The Wisdom of Crowds

I just bought James Surowiecki's The Wisdom of Crowds, which articulates nicely a fundamental belief of many economists (it explains why I don't believe in managed mutual funds, for instance). I've always been a fan of Surowiecki's columns in the New Yorker, and the book's great. Even in my brief reads on the subway there've been a few bits that struck me... the idea that the best ideas do not require everyone to buy into them, but simply require that there is a means to aggegate judgements:
An intelligent group... does not ask its members to modify their positions in order to let the group reach a decision everyone can be happy with. Instead, it figures out how to use mechanisms - like market prices, or intelligent voting systems - to aggregate and produce collective judgements...
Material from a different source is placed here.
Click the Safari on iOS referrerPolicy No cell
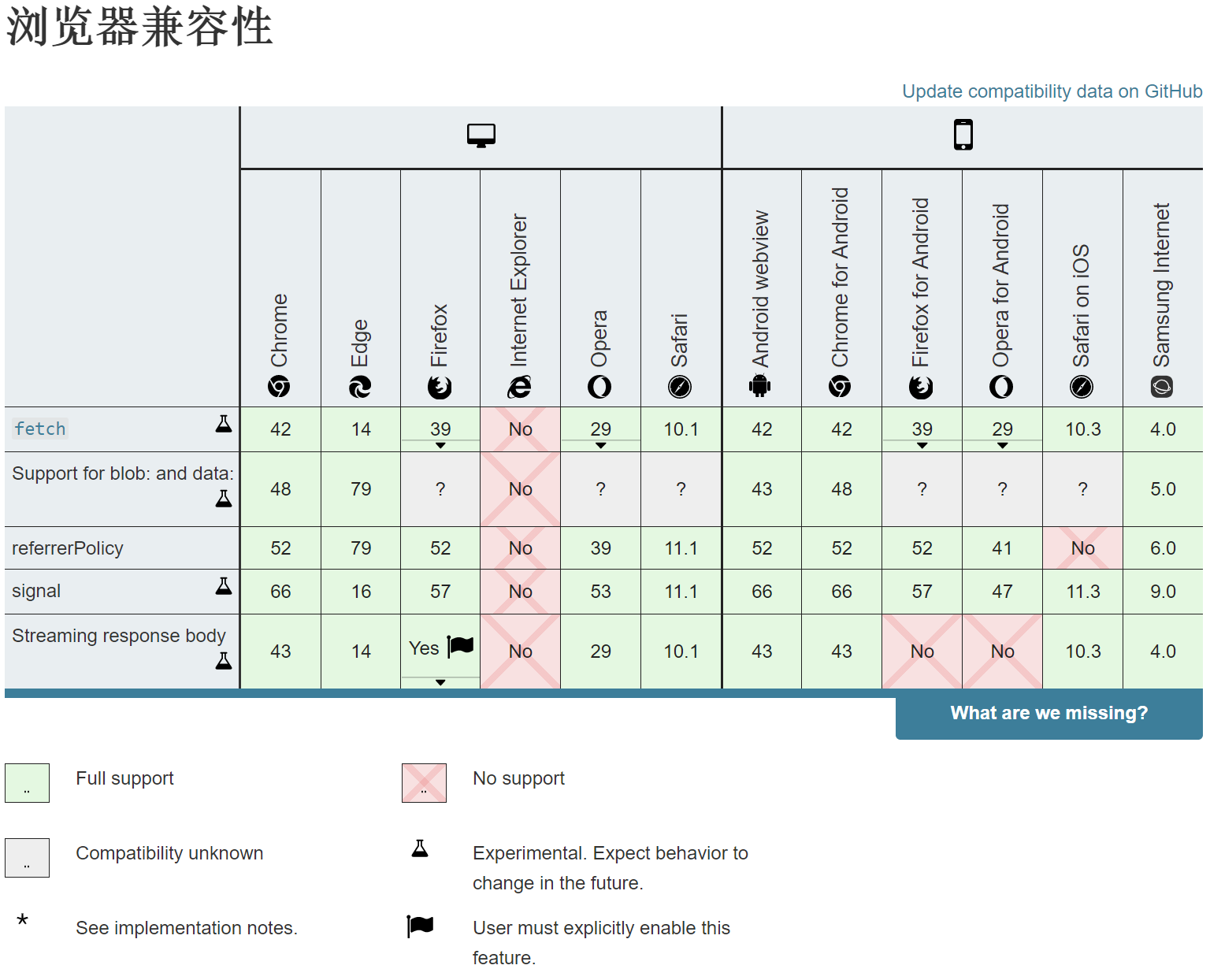The height and width of the screenshot is (980, 1210). (1082, 548)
Here's Surowiecki's speech at the O'Reilly Emerging Technologies conference, where he makes the same point:
The wisdom of crowds works well when there is a true answer, and as long as some choices are better than others. The key is that people are mostly working on their private information, which may not be good, may be fragmented, but it is diverse. Collective wisdom does not emerge out of consensus. The goal is not to get everyone to agree – it’s to tap into people who disagree, into the diverse information everybody has. It works best when people are not paying too much attention to what everyone else is doing. They have some sense – like feedback in the form of odds at the racetrack – but there isn’t a lot of personal interaction.
Excerpt from Surowiecki.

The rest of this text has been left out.